研究課題/領域番号 |
17K11745
|
研究機関 | 大阪大学 |
研究代表者 |
中村 隆志 大阪大学, 歯学研究科, 准教授 (20198211)
|
研究分担者 |
関野 徹 大阪大学, 産業科学研究所, 教授 (20226658)
若林 一道 大阪大学, 歯学部附属病院, 助教 (50432547)
西田 尚敬 大阪歯科大学, 歯学部, 講師(非常勤) (70448116)
矢谷 博文 大阪大学, 歯学研究科, 教授 (80174530)
|
研究期間 (年度) |
2017-04-01 – 2020-03-31
|
キーワード | ジルコニア / 蛍光性 / ツリウム / 透光性 / 破壊靱性 |
研究実績の概要 |
一般に市販の歯科用高透光性ジルコニアには蛍光性がなく、明るく白い歯を再現するのが困難である。さらに、高透光性ジルコニアは、透光性向上のため劣化抑制に有効なアルミナをほとんど含んでおらずフレーム用ジルコニアよりも口腔内で劣化しやすい性質を持っている。そこで、本研究は天然歯と同様の色調の蛍光性をもち、長期間使用しても劣化しにくいクラウンブリッジ用の高透光性ジルコニアを開発することを目的とした。 29年度の実験から、Tmを添加したジルコニアが天然歯に近い青色の蛍光性を示すことがわかったので、より蛍光強度が高くなる条件を最適化するために、標準グレードのジルコニア(TZ-3Y-E)に加えて、2種類の歯科用高透光性ジルコニア(ZpexおよびZpex Smile)を用い、Tm2O3の混和率を変えて試料を作製し、蛍光性や物性を評価した。その結果、2種の高透光性ジルコニアでは、Tm2O3添加量が0.8 wt%で蛍光強度が最大となった。蛍光強度は、2種の高透光性ジルコニアで大きな違いはなかった。また、高透光性ジルコニアの透光性はTm2O3添加量が変化しても、大きく変わらないことが示された。ビッカース硬度は3種のジルコニアで大きな相違はないが、破壊靱性値(K1c)はZpex Smileが他の2種よりも小さくなった。これは、Zpex Smileはイットリアの添加量が多く、ジルコニア特有の応力誘起相転移強化機構が十分働かなかったことが原因と思われた。

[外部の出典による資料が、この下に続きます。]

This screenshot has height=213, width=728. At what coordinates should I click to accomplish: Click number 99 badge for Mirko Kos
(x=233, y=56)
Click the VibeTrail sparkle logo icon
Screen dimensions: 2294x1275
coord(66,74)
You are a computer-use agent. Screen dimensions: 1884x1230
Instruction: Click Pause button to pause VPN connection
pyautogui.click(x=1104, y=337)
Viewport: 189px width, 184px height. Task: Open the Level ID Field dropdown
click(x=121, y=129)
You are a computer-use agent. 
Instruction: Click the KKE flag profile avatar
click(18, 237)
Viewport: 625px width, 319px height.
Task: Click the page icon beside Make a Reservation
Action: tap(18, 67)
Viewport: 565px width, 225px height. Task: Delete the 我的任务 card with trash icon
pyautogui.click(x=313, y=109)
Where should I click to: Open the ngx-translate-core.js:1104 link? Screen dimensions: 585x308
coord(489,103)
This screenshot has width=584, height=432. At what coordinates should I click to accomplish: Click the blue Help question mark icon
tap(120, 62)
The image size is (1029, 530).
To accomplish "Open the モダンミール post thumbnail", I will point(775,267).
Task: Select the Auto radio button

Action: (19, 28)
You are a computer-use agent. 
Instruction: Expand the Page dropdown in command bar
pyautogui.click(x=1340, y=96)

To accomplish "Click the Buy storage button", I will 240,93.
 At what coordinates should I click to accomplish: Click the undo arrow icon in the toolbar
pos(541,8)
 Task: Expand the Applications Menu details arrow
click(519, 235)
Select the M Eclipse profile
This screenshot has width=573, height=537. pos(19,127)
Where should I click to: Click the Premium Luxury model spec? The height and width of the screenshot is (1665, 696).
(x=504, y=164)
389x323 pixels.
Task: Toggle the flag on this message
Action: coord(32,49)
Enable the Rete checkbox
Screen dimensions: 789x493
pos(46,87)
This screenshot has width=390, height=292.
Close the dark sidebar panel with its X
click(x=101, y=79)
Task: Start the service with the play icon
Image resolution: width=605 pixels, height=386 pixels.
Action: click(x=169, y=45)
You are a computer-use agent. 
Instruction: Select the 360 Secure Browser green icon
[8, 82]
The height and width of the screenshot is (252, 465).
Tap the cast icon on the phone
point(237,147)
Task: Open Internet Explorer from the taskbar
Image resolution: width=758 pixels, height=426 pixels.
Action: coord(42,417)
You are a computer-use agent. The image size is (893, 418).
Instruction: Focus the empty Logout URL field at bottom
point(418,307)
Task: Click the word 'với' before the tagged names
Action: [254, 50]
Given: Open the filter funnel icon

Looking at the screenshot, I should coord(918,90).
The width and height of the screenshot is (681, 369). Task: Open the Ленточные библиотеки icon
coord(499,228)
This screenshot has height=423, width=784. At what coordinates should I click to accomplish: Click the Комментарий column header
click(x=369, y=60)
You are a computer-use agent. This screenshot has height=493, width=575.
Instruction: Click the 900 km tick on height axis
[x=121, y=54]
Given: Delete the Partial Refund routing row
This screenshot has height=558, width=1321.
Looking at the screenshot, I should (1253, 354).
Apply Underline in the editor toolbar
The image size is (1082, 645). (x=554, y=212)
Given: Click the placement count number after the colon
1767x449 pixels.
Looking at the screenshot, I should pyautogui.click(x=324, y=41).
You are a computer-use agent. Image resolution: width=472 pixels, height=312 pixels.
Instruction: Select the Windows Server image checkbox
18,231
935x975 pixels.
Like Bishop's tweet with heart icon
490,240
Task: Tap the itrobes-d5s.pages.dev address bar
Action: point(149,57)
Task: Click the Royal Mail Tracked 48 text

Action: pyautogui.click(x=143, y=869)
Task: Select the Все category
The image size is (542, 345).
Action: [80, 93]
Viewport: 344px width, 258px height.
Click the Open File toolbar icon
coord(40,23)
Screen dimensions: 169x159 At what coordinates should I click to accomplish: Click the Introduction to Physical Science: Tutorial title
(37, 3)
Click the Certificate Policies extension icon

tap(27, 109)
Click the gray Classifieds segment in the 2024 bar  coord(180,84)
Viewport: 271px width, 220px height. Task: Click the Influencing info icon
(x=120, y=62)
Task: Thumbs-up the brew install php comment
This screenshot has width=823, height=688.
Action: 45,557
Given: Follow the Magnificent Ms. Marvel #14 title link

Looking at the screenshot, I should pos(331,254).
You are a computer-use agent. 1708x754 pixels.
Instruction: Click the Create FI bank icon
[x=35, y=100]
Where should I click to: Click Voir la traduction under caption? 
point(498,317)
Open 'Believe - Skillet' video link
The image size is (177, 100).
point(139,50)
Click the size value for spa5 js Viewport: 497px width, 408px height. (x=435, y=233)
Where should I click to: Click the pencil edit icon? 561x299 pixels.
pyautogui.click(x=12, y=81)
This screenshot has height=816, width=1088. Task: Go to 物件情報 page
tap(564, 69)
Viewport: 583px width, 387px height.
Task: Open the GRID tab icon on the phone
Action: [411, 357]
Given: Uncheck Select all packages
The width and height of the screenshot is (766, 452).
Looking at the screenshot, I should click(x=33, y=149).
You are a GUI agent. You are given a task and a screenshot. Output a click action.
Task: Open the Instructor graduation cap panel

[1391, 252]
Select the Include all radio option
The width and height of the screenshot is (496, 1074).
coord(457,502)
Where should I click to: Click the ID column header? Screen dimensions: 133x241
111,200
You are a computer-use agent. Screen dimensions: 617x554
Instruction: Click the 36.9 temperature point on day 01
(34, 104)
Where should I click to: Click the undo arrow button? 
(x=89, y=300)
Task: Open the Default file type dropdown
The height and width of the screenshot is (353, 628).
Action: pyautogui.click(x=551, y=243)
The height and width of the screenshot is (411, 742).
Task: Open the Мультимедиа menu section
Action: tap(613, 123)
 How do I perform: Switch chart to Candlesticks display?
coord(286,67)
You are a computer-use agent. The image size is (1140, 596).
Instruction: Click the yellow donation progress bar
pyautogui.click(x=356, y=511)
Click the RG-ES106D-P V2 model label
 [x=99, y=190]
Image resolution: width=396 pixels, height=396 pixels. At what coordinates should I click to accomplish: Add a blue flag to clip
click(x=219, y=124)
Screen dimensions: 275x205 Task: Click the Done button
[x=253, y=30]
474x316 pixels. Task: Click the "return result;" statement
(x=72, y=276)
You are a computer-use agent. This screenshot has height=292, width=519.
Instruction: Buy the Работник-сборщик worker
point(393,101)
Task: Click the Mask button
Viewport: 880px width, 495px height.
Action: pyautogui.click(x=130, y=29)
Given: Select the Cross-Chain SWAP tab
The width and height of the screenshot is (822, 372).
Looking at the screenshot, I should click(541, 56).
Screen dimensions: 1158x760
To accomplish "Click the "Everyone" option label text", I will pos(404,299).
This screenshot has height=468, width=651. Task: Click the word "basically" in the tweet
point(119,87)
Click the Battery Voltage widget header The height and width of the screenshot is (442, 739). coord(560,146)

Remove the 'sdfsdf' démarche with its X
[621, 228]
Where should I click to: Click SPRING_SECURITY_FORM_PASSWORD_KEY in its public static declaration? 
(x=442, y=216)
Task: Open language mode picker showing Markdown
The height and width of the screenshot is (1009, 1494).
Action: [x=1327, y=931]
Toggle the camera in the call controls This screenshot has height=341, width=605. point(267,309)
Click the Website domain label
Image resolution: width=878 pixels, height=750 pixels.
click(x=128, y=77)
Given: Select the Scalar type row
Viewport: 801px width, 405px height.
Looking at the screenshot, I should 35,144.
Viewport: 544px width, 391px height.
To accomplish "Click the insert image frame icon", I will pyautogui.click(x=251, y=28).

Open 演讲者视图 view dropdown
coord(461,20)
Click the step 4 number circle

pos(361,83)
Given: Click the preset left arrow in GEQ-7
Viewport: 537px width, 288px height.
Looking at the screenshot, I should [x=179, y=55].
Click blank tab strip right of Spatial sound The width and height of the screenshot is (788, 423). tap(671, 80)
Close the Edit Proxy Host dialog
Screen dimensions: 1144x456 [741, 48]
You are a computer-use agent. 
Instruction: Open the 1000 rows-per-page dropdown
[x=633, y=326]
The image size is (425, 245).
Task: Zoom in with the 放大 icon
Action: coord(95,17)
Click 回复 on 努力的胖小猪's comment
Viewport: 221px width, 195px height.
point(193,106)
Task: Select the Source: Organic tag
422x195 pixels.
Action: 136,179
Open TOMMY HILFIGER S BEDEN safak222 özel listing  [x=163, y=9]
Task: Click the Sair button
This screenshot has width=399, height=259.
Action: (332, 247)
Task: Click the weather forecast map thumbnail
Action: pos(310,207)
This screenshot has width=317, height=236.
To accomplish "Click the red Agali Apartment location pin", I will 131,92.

今回の実験から、イットリアを3mol%含んだ歯科用高透光性ジルコニアに、Tm2O3を0.8 wt%すると青色の蛍光が得られることが示された。しかしながら、この試料であっても、紫外線ライト下の蛍光は天然歯よりも暗い色調であった。そこで、より天然歯に近い蛍光を得るためには、蛍光色調を天然歯に近づける必要があるものと思われた。
|
現在までの達成度 (区分) |
現在までの達成度 (区分)
2: おおむね順調に進展している
理由
前年度の実験で、抜去歯の歯冠部を板状に切断して製作した試料に紫外線を照射すると、従来の報告と同様の青白色の蛍光が確認できた。光が届きにくい口腔内であっても、クラウンやブリッジに蛍光性があれば、明るく見えると言われている。歯科用のセラミックスやレジンでは、有機蛍光材料や蛍光ガラスによって蛍光が付与されている。しかしながら、ジルコニアは多結晶体であり、焼結温度が高いので、このような材料を使用することができない。 前年度の実験でジルコニアにツリウム酸化物(Tm2O3)を微量添加すると青色の蛍光を得ることができたので、本年度は、ジルコニアの種類やTm2O3添加量を変化させて、蛍光性や物性を検討した。その結果、イットリアを3mol%含む歯科用の高透光性ジルコニアにTm2O3を適量添加すれば、物性に影響を与えることなく、青色の蛍光を発光させることができた。歯科用の高透光性ジルコニアは、標準グレードのイットリア安定型ジルコニアに比べると物性の低下が懸念されるが、イットリアを3mol%含む製品(Zpex)であれば、その透光性が蛍光強度の上昇にも効果的であることが明らかになり、以後の実験はこのジルコニア材料を使用して進めることとした。また、本年度の実験で得られた試料の透光性は、天然歯に比べると暗い色調であり、より色調を天然歯に近づけることが必要と思われた。
|
今後の研究の推進方策 |
蛍光性は材料の透光性にも影響を受けるといわれており、本年度の実験では、29年度に使用した市販の標準グレードジルコニアよりも透光性の高い市販のイットリア添加量の異なる2種の高透光性ジルコニア材料を使用した。その結果、イットリアを3mol%含んだ高透光性ジルコニア(Zpex)であれば、破壊靱性を低下させることなく、蛍光強度を上げることができたので、次年度も実験には、母材としてこのジルコニア材料を使用することとした。 本年度の実験で得られた蛍光は、添加量をコントロールすることによりある程度その強度を上げることができた。しかしながら、天然歯に比べると暗い色調であった。これは、肉眼で観察できる蛍光は、単に蛍光強度だけでなく、その色調が影響を与えていることが考えられた。そこで31年度は、複数の蛍光の混色を使用することを試みる予定である。具体的な方法として、ツリウム(青色)に、エルビウム(緑色)を適量加えれば、より天然歯の蛍光色調に近づけられるかを色度図により判断し、両者の添加量を変化させて実験を行う必要がある。また、物性の評価も30年度のビッカース硬度や破壊靱性だけでなく、より臨床での有用性を判断するため、別の試料による3点曲げ試験も加えて行いたい。
|
次年度使用額が生じた理由 |
研究分担者(大阪歯科大学、西田尚敬先生)へ配分した分担金が一部繰り越されたものです。次年度に旅費や物品費として支出予定です。